If a building is located on the parcel of land at the time the contract is signed, its value is determined separately from the land and purchased by the heritable building right recipient either outright, in installments, or in accordance with another arrangement. However, it is also possible to factor in the value of the building when calculating the ground rent. If the building is in dire need of renovation, has inherited liabilities (e.g. asbestos or other contaminants) or other restrictions (e.g. monument protection), the building value can be very low. All investment costs, whether new construction or renovation, are borne by the heritable building right recipient.
The heritable building right holds first-rank priority in the property owner’s land register. A separate land register for the heritable building right is created and maintained.
The value of the heritable building right is often higher than the property encumbered with the heritable building right, since the heritable building right recipient makes earnings from managing the property.
A loan can be taken out based on the value of the heritable building right in order to invest in building renovations or the construction of new buildings. In general, the upper limit of the loan amount is specified in the heritable building right contract and requires the approval of the heritable building right provider. Debts must be repaid before the heritable building right expires. In order to guarantee proper management of the property for the entire length of the contract, the precise steps for paying off the value of the buildings upon retransfer must be specified, since otherwise no investments would be made during the final phase. If the heritable building right provider does not wish to use the property for other purposes, an extension of the heritable building right may then be negotiated at any time.
A premature termination of the contract can only be effected by the insolvency of one of the two contracting parties, a failure to pay ground rent, or a violation of the aims and objectives. In these cases, rules are formulated in the contract for mutual pre-emptive rights, sanctions in case of breaches of contract, and detailed rules in the event the heritable building right is terminated.

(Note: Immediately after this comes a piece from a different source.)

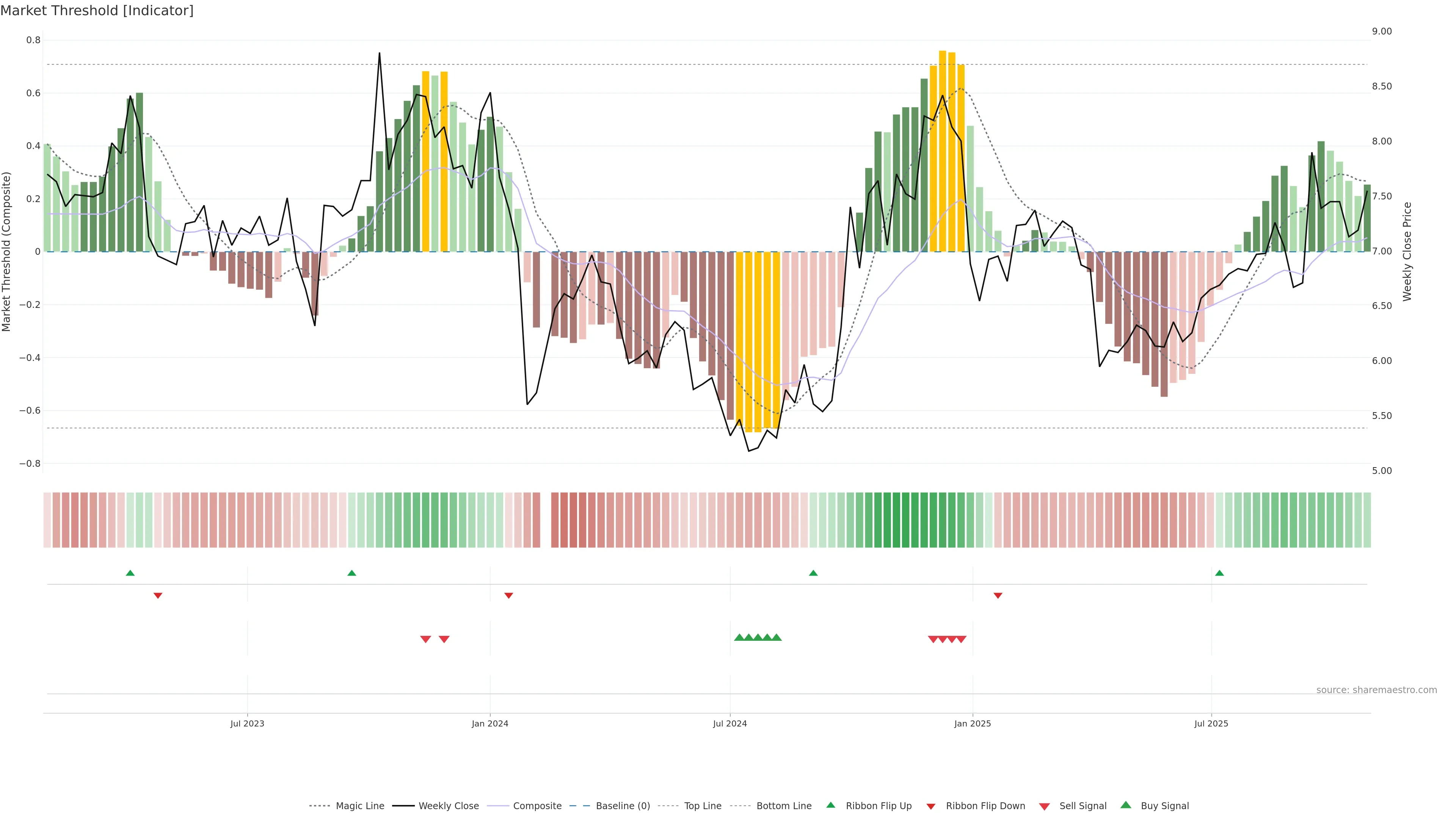Click leftmost buy signal triangle after Jul 2024
Viewport: 1456px width, 819px height.
point(739,637)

Building value is determined when the heritable building right ends (known as “reversion”), which must be activated—at least in part—by the heritable building right provider. The exact terms of compensation paid to the heritable building right recipient when ownership of the buildings is reverted back are specified in the heritable building right contract.
Heritable building rights can be inherited, sold, or divided up. The consent of the heritable building right provider is required for a sale or to divide the right, insofar as this is stipulated in the hereditary building right contract.